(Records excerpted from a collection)
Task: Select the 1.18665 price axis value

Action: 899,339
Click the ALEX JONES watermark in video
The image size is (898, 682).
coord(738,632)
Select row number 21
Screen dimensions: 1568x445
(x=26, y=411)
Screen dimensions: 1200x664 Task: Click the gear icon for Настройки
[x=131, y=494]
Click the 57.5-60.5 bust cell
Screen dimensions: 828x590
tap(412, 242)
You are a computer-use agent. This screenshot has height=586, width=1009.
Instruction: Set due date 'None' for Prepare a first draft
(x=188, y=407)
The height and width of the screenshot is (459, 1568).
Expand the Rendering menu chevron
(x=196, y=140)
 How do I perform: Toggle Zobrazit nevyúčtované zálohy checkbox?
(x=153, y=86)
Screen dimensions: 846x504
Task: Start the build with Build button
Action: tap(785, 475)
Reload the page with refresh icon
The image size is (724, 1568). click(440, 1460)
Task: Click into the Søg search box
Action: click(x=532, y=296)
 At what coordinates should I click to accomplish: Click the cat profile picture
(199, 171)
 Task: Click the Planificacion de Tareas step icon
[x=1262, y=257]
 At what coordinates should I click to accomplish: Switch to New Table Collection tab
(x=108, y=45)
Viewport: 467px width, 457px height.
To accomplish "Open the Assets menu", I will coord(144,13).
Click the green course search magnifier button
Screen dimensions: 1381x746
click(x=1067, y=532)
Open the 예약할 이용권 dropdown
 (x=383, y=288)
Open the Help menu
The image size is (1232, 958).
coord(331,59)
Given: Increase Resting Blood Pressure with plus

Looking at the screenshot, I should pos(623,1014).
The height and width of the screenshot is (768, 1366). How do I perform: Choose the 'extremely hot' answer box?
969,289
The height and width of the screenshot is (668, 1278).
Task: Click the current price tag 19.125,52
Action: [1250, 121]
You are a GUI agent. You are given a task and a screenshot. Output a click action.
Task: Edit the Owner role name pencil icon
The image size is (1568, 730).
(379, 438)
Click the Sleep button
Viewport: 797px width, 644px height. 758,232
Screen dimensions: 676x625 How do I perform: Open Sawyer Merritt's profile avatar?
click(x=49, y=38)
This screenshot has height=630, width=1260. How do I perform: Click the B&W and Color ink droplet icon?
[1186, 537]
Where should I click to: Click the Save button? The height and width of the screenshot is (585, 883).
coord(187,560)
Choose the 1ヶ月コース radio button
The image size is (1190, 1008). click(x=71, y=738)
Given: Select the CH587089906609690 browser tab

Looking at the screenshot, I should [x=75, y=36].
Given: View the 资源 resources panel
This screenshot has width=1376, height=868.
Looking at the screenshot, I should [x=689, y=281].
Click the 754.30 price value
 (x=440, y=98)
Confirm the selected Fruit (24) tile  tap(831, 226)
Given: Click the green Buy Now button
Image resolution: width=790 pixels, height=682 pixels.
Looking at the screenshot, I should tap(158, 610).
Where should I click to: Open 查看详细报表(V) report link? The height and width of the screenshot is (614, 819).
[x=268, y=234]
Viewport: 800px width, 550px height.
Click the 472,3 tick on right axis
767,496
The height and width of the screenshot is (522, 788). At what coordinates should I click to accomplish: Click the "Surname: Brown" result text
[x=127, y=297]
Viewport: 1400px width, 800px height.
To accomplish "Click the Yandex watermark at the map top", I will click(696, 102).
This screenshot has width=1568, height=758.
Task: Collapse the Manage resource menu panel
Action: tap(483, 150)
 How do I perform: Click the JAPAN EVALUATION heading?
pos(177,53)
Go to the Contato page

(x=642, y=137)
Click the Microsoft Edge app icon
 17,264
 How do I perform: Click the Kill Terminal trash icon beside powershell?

**Task details**
Exactly as they appear above, give the entries again.

**Response to the task**
Task: Select the 1.18665 price axis value

Action: 899,339
Click the ALEX JONES watermark in video
The image size is (898, 682).
coord(738,632)
Select row number 21
Screen dimensions: 1568x445
(x=26, y=411)
Screen dimensions: 1200x664 Task: Click the gear icon for Настройки
[x=131, y=494]
Click the 57.5-60.5 bust cell
Screen dimensions: 828x590
tap(412, 242)
You are a computer-use agent. This screenshot has height=586, width=1009.
Instruction: Set due date 'None' for Prepare a first draft
(x=188, y=407)
The height and width of the screenshot is (459, 1568).
Expand the Rendering menu chevron
(x=196, y=140)
 How do I perform: Toggle Zobrazit nevyúčtované zálohy checkbox?
(x=153, y=86)
Screen dimensions: 846x504
Task: Start the build with Build button
Action: tap(785, 475)
Reload the page with refresh icon
The image size is (724, 1568). click(440, 1460)
Task: Click into the Søg search box
Action: click(x=532, y=296)
 At what coordinates should I click to accomplish: Click the cat profile picture
(199, 171)
 Task: Click the Planificacion de Tareas step icon
[x=1262, y=257]
 At what coordinates should I click to accomplish: Switch to New Table Collection tab
(x=108, y=45)
Viewport: 467px width, 457px height.
To accomplish "Open the Assets menu", I will coord(144,13).
Click the green course search magnifier button
Screen dimensions: 1381x746
click(x=1067, y=532)
Open the 예약할 이용권 dropdown
 (x=383, y=288)
Open the Help menu
The image size is (1232, 958).
coord(331,59)
Given: Increase Resting Blood Pressure with plus

Looking at the screenshot, I should pos(623,1014).
The height and width of the screenshot is (768, 1366). How do I perform: Choose the 'extremely hot' answer box?
969,289
The height and width of the screenshot is (668, 1278).
Task: Click the current price tag 19.125,52
Action: [1250, 121]
You are a GUI agent. You are given a task and a screenshot. Output a click action.
Task: Edit the Owner role name pencil icon
The image size is (1568, 730).
(379, 438)
Click the Sleep button
Viewport: 797px width, 644px height. 758,232
Screen dimensions: 676x625 How do I perform: Open Sawyer Merritt's profile avatar?
click(x=49, y=38)
This screenshot has height=630, width=1260. How do I perform: Click the B&W and Color ink droplet icon?
[1186, 537]
Where should I click to: Click the Save button? The height and width of the screenshot is (585, 883).
coord(187,560)
Choose the 1ヶ月コース radio button
The image size is (1190, 1008). click(x=71, y=738)
Given: Select the CH587089906609690 browser tab

Looking at the screenshot, I should [x=75, y=36].
Given: View the 资源 resources panel
This screenshot has width=1376, height=868.
Looking at the screenshot, I should [x=689, y=281].
Click the 754.30 price value
 (x=440, y=98)
Confirm the selected Fruit (24) tile  tap(831, 226)
Given: Click the green Buy Now button
Image resolution: width=790 pixels, height=682 pixels.
Looking at the screenshot, I should tap(158, 610).
Where should I click to: Open 查看详细报表(V) report link? The height and width of the screenshot is (614, 819).
[x=268, y=234]
Viewport: 800px width, 550px height.
Click the 472,3 tick on right axis
767,496
The height and width of the screenshot is (522, 788). At what coordinates should I click to accomplish: Click the "Surname: Brown" result text
[x=127, y=297]
Viewport: 1400px width, 800px height.
To accomplish "Click the Yandex watermark at the map top", I will click(696, 102).
This screenshot has width=1568, height=758.
Task: Collapse the Manage resource menu panel
Action: tap(483, 150)
 How do I perform: Click the JAPAN EVALUATION heading?
pos(177,53)
Go to the Contato page

(x=642, y=137)
Click the Microsoft Edge app icon
 17,264
 How do I perform: Click the Kill Terminal trash icon beside powershell?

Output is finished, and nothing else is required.